Christine de Pizan

Christine de Pizan
The Writer Christine de Pizan at Her Desk

Monday, February 23, 2015

Isabelle of France, Saint and Princess

Isabelle of France (died 23 February 1270)


Another saint today, Isabelle, the daughter of Louis VIII of France and Blanche of Castile, a woman whom we will meet next month. Isabelle's brother was Louis IX, who would himself be named a saint, St. Louis.

A nineteenth-century copy
of an original sculpture,
Church of Saint-Germain l'Auxerrois, Paris
Born in 1224, Isabelle was a contemporary of the subject of yesterday's blog post, Margaret of Cortona (1247-97), though the circumstances of their birth could hardly have been more different. Margaret was the daughter of a farmer, Isabelle a princess, the only daughter of the French king. Her brothers were kings and counts.

Well educated, Isabelle refused to marry, even when pressed to do so, instead deciding to remain a virgin consecrated to God. Devoted to the Franciscans, she wanted to establish a monastery of the Order of Poor Ladies of St. Clare of Assisi, and construction was begun just outside Paris in 1256. When it was completed in 1259, it was known as the Monastery of the Humility of the Blessed Virgin, at Longchamp, for nuns to be known as "sisters of the humble order of servants of the most blessed virgin Mary."

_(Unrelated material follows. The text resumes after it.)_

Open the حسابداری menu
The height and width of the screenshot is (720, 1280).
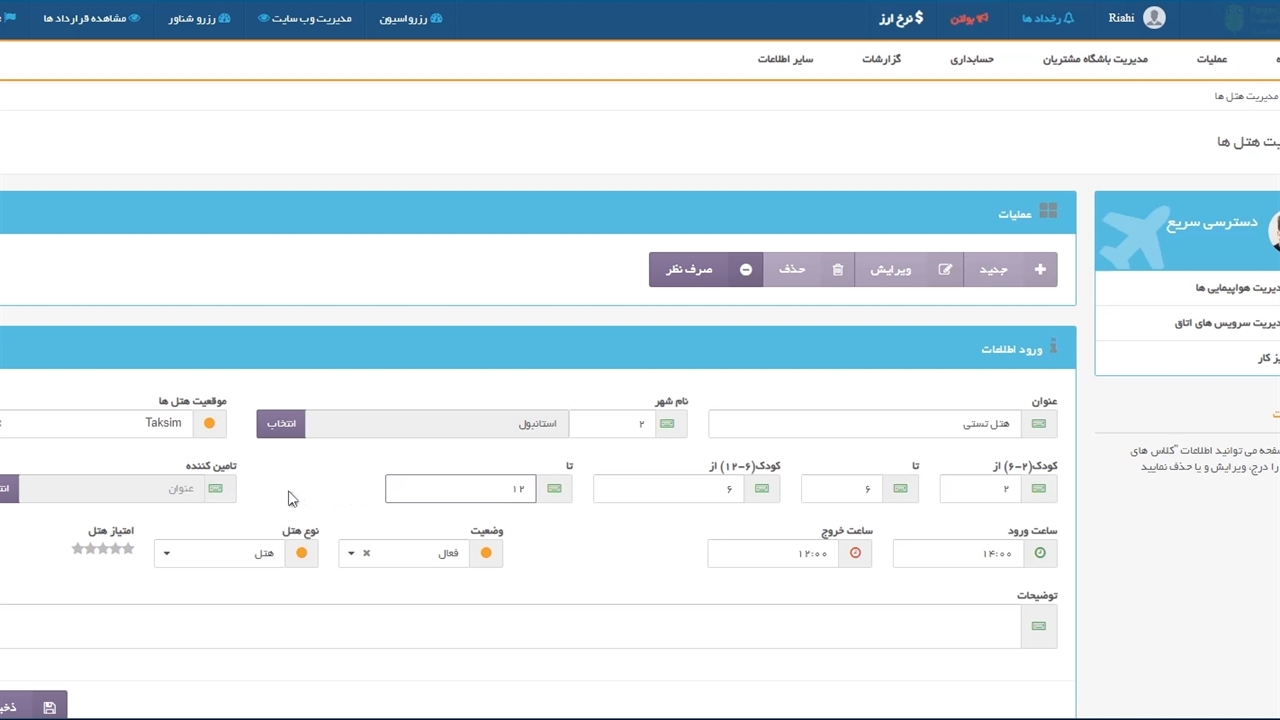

But rather than following the Rule established by St. Clare, Isabelle had a special rule devised for the nuns of her community, and although she herself never lived within the cloister, she followed the rule within her own home in Longchamp.

Isabelle died on 23 February 1270 and was buried in the church of the monastery she founded. Isabelle was canonized in 1696. Her monastery was closed at the time of the French Revolution and remained empty until it was eventually torn down in 1857.

For an excellent biography and analysis, see Sean L. Field's Isabelle of France: Capetian Sanctity and Franciscan Identity in the Thirteenth Century. A biography of Isabelle was written by Agnes of Harcourt, abbess of Longchamp, in the 1280s; Field's edition, The Writings Of Agnes Of Harcourt: The Life of Isabelle of France and the Letter on Louis IX and Longchamp, makes available "what is probably the first biography of one woman by another in French."